Stated problem:
Copy the entries word for word, from the line with "The width and height of the screenshot is (1080, 546)." up to and including the line with "coord(879,330)".

Records supplied:
[start]

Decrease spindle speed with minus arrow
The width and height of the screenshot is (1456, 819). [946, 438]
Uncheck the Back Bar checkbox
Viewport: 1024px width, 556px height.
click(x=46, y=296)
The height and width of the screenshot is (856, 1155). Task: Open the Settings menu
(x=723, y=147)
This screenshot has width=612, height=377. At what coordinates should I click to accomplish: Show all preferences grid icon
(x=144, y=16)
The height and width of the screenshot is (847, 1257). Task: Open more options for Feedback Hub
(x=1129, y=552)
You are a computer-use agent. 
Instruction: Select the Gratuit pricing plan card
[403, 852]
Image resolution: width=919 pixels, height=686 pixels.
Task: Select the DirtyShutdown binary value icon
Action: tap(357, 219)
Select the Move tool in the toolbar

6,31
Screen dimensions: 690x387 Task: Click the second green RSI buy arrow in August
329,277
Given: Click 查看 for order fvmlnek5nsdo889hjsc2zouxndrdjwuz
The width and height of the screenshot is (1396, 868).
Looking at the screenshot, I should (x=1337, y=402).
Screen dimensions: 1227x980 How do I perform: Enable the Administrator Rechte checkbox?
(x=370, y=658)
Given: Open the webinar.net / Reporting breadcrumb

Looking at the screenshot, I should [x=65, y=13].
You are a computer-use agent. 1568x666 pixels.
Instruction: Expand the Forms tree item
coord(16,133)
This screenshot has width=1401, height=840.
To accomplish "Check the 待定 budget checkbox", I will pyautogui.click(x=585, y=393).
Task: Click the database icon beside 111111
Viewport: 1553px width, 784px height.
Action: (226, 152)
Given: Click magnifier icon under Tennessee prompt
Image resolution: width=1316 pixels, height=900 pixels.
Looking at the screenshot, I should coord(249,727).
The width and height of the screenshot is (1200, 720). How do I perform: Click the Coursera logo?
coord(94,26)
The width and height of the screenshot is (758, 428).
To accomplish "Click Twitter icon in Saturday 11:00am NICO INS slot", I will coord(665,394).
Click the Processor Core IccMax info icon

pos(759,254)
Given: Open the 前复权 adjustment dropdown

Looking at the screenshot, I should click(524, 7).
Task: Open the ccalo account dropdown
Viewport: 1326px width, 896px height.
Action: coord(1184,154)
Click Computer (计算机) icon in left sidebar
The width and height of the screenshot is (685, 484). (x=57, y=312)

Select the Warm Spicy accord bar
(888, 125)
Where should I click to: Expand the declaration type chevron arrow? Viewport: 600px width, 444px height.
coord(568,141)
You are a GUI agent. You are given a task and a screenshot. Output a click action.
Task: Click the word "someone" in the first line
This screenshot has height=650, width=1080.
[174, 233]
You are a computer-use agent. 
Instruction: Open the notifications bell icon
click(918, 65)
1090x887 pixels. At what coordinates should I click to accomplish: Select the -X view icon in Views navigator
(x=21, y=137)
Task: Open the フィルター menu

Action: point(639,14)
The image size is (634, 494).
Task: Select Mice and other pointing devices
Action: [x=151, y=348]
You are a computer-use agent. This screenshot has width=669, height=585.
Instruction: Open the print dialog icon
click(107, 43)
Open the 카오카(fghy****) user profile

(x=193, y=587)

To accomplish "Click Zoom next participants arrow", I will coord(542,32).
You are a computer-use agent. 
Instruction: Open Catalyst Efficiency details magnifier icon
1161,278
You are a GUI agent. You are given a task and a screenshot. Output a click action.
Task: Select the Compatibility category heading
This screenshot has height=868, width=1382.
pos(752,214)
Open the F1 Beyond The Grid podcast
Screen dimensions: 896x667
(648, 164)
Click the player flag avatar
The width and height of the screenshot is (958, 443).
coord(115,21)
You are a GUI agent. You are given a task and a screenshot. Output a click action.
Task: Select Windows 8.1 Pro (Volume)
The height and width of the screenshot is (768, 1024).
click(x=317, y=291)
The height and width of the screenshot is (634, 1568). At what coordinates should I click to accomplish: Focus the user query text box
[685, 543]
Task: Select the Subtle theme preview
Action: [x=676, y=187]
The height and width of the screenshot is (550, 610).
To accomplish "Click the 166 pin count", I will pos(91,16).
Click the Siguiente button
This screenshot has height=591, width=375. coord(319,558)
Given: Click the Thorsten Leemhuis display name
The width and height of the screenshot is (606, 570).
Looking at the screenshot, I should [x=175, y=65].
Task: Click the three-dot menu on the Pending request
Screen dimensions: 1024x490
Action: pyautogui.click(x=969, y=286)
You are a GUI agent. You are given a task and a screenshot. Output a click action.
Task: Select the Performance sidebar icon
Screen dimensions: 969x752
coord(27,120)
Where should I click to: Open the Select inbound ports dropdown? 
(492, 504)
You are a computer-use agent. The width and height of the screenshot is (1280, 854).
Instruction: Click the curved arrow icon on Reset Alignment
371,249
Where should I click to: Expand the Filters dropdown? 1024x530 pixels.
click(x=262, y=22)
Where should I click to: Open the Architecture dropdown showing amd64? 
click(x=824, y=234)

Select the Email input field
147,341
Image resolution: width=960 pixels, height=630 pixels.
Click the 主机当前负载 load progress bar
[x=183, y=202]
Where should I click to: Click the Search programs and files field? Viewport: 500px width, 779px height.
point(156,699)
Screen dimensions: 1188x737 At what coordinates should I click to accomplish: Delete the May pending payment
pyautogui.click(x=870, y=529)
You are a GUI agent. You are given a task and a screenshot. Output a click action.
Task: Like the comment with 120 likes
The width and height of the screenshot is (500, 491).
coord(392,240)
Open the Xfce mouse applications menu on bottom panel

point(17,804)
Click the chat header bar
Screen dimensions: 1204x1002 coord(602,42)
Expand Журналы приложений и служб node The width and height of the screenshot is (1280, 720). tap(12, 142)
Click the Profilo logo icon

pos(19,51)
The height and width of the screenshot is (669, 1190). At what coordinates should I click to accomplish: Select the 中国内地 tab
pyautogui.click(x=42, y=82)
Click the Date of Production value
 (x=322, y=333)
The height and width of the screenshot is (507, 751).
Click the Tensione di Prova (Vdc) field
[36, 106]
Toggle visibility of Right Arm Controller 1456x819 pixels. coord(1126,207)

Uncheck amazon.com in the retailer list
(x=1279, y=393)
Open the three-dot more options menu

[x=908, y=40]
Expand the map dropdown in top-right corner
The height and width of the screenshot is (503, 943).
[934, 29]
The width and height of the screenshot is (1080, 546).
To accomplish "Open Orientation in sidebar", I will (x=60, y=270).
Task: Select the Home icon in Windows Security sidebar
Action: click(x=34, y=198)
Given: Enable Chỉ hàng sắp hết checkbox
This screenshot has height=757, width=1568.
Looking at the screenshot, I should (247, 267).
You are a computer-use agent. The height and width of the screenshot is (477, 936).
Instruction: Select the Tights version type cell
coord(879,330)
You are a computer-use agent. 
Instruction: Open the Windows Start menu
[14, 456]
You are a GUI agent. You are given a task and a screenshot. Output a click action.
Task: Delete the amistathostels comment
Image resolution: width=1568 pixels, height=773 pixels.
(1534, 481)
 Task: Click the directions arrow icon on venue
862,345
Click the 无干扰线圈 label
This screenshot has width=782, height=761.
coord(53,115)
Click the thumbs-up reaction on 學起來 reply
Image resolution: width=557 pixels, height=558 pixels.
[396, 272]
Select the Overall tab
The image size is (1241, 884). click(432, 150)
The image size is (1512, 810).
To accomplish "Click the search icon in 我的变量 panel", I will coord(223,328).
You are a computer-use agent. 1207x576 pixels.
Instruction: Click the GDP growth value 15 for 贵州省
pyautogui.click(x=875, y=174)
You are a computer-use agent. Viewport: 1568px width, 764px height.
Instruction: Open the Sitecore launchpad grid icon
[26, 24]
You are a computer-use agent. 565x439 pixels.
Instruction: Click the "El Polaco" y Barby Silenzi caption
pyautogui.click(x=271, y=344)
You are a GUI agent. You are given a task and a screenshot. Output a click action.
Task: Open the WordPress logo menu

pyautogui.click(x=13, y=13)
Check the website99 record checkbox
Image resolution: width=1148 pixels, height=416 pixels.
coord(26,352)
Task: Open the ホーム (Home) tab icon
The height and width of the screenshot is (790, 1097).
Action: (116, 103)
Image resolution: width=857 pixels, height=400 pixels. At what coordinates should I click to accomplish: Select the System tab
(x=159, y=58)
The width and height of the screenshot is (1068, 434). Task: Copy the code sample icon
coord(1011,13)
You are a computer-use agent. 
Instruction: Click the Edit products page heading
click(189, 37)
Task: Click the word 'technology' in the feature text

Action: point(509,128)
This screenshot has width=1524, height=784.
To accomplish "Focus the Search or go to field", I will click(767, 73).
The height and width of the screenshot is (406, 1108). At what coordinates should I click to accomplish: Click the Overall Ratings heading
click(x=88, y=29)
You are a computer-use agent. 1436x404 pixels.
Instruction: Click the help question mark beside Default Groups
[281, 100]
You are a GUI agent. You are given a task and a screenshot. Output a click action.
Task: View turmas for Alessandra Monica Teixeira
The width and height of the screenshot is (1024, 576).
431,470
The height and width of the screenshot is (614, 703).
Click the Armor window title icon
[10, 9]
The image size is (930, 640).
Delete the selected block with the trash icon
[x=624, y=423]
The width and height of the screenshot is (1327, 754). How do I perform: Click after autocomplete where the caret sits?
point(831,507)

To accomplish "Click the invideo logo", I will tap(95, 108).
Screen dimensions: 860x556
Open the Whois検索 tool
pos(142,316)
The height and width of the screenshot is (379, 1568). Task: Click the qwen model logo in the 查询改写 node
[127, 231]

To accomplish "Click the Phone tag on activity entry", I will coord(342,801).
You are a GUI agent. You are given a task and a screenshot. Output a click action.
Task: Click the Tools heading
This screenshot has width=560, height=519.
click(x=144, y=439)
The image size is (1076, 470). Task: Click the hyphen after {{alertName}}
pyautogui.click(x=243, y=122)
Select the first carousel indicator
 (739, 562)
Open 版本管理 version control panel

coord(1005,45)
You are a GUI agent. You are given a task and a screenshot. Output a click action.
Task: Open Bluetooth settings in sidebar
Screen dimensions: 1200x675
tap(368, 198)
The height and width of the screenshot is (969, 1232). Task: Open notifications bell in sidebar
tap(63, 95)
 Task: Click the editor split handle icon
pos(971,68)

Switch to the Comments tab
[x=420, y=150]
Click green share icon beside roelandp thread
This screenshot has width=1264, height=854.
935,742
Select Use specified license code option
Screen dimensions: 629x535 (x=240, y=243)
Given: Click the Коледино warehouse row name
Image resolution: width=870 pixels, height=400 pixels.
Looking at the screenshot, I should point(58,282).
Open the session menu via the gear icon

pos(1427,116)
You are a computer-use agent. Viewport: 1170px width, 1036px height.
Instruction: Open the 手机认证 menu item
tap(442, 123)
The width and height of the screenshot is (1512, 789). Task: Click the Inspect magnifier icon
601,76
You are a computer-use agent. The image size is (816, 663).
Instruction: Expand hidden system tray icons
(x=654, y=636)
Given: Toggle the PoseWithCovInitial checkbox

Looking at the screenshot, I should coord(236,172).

[end]

Output for this task:
The width and height of the screenshot is (1080, 546).
To accomplish "Open Orientation in sidebar", I will (x=60, y=270).
Task: Select the Home icon in Windows Security sidebar
Action: click(x=34, y=198)
Given: Enable Chỉ hàng sắp hết checkbox
This screenshot has height=757, width=1568.
Looking at the screenshot, I should (247, 267).
You are a computer-use agent. The height and width of the screenshot is (477, 936).
Instruction: Select the Tights version type cell
coord(879,330)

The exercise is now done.